The transition to settlement living created some shattering social problems for many of the original inhabitants. Maurice Jupurrula Luther remembers:
The superintendent used to line up the people in the morning, like in an army camp, men across here, children in the front, women across the back … Everybody had to shave, everybody had to have short hair, everybody had to have clean clothes, everybody had to wear shoes. All the workers in the settlement were trained ‘Army style’ and they had to March! March with their heads up and arms straight and legs moving in time. If we didn’t do it properly we had to get back to the parade and line up again … We were nothing to [the superintendent] we just had to obey. We were just like toy soldiers on a table he could play around with.3ibid., p. 12.

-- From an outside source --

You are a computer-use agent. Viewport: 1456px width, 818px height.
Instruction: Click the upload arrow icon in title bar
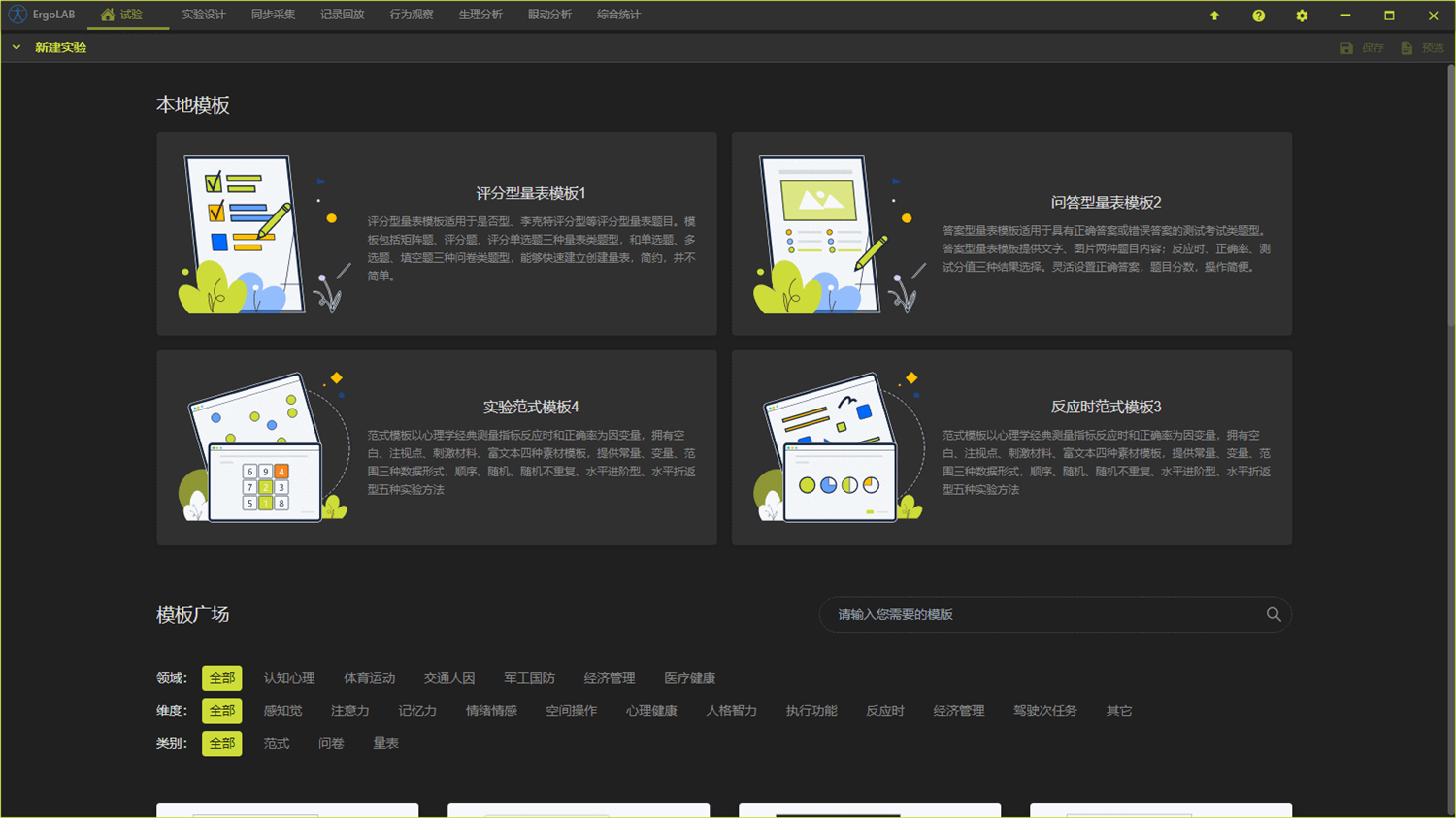tap(1214, 16)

Ronnie Jakamarra Lawson sums up the people’s sense of disempowerment and loss when he says: ‘Now you will not find many people with those strong ngangkaya stones inside their bodies any more. We have become weak from sweet food and drinking cordial’.4ibid., p. 29. Beneath the chronic health problems associated with poor diet and dust ingestion lies the root cause of dislocation for the Warlpiri of Lajamanu – severance from their Dreaming country and the breakdown of the nomadic life-style. Reassurance issues primarily from deep attachment to land as a sacred icon which, as Maurice Jupurrula Luther implies, is unalterable and unquestioned: ‘I not only learned the white man’s way, but I also learned … where my country was and where my dreaming starts and ends’.5ibid., p. 13. As Abe Jangala explains:
According to our law other people could not come to my dreaming country, just as I could not come to theirs. That is why I always went back to the same place. My father taught me the Water-dreaming, that belongs to Jangala and Jampijinpa. One of the Dreamtime heroes, from whom Jangala and Jampijinpa are descended, travelled through that country from Thompson’s Rockhole to Kurlupurlurnu, a lake south of Lajamanu. This is country of the Water-Rain-Clouds-and-Thunder-dreaming and is therefore sacred to us.6ibid., p. 2.

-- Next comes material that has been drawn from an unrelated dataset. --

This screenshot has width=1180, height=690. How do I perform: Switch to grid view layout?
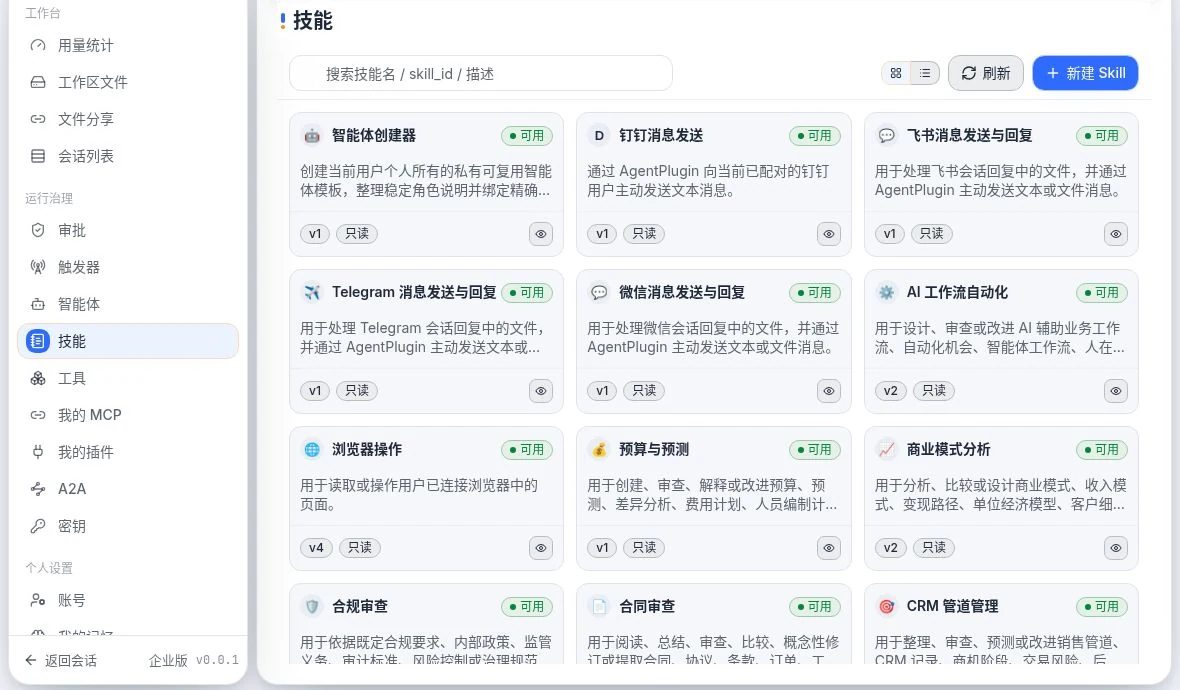pyautogui.click(x=896, y=73)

The visual economy of works such as Abe Jangala’s Water Dreaming 1986 (fig. 1), stripped of artifice and subsidiary patterning, confirms the artist’s certainty of the ‘eternal’ or ‘uncreated’ laws of existence, laid down in the Jukurrpa (Dreaming). The artist shows power rain, imaged by random curving lines, emanating from the sacred site of Ngutpulurrngu, a permanent water source represented by the central roundel. This natural spring was formed by the actions of the water ancestor (ngapa) who awoke from his eternal sleep and burst up through the earth’s surface. From here ngapa spread out, soaking the country, accompanied by lightning, shown by parallel bars. The painting stamps Jangala’s authority over the Water Dreaming and his responsibility to care for a particular tract of land through which the water ancestor travelled and left his sacred power. The right to paint this specific design, the personal property of the artist, is held in trust from Jangala’s father. It will eventually pass to Abe’s son, thus ensuring that this Dreaming – its songs, dances, designs and layers of meaning – lives on and is perpetually recreated in ritual and art.

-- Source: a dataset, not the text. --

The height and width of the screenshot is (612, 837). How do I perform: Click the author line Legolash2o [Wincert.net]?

In Lajamanu paintings such as this, feeling, knowing and touching country, kin and the spirit world transcend the western imperative to reproduce what is seen in nature. Yet Abe’s Water Dreaming differs from many other examples of Aboriginal art because it relies on primary colour and form, not modulated, composite tones and tessellations. To explain why this is so, we must first explore the context in which these works were painted.
Lajamanu Warlpiri art, like that of the Yuendumu Warlpiri, began with a series of ‘action paintings’ produced communally with encouragement from local educators. In place of functioning school doors, made use of at Yuendumu in 1983–84, the artists worked on huge sheets of composition board taken from derelict houses. There was nothing neat or pristine about either their recycled materials or their method of working. The catalyst at Lajamanu was an Adult Education officer, John Quinn who, as late as March–April 1986, organised a Traditional Painting Course in the local TAFE (Technical and Further Education) centre.7John Quinn began as a teacher at the Lajamanu Bilingual Community School in November 1982, before his time as adult educator in 1986. For further details of the TAFE project, in which about eighty senior men and women were involved, see J. Ryan, Mythscapes: Aboriginal Art of the Desert, National Gallery of Victoria, Melbourne, 1989, pp. 82–6.
Before 1986, in spite of the success of the Papunya Tula movement, there were conservative forces operating within the Lajamanu community, inhibiting the production of art for sale. Paradoxically, the Lajamanu artists were far from reluctant to make ground paintings in an exhibition context and were a much-travelled group. In 1982 they produced a sand painting for the Sydney Biennale and the following year twelve of them ventured to Paris to make a large ground design for an exhibition of contemporary Australian art – D’un Autre Continent: L’Australie le Rêve et le Réel. On such visits they noticed Papunya Tula artists painting commercially on the pavement. At first the older men were scornful and feared that the Papunya painters might have lost their mythologically sanctioned rights in land by giving away too much of their secret heritage. Their attitude is strongly worded in the catalogue:
We will never put this kind of painting on to canvas, or on to art board, or on to any ‘permanent’ medium. The permanence of these designs is in our minds. We do not need museums or books to remind us of our traditions. We are forever renewing and recreating those traditions in our ceremonies.8D’un Autre Continent: L’Australie le Rêve et le Réel, Musée d’Art Moderne de la Ville de Paris, Paris, 1983, p. 49.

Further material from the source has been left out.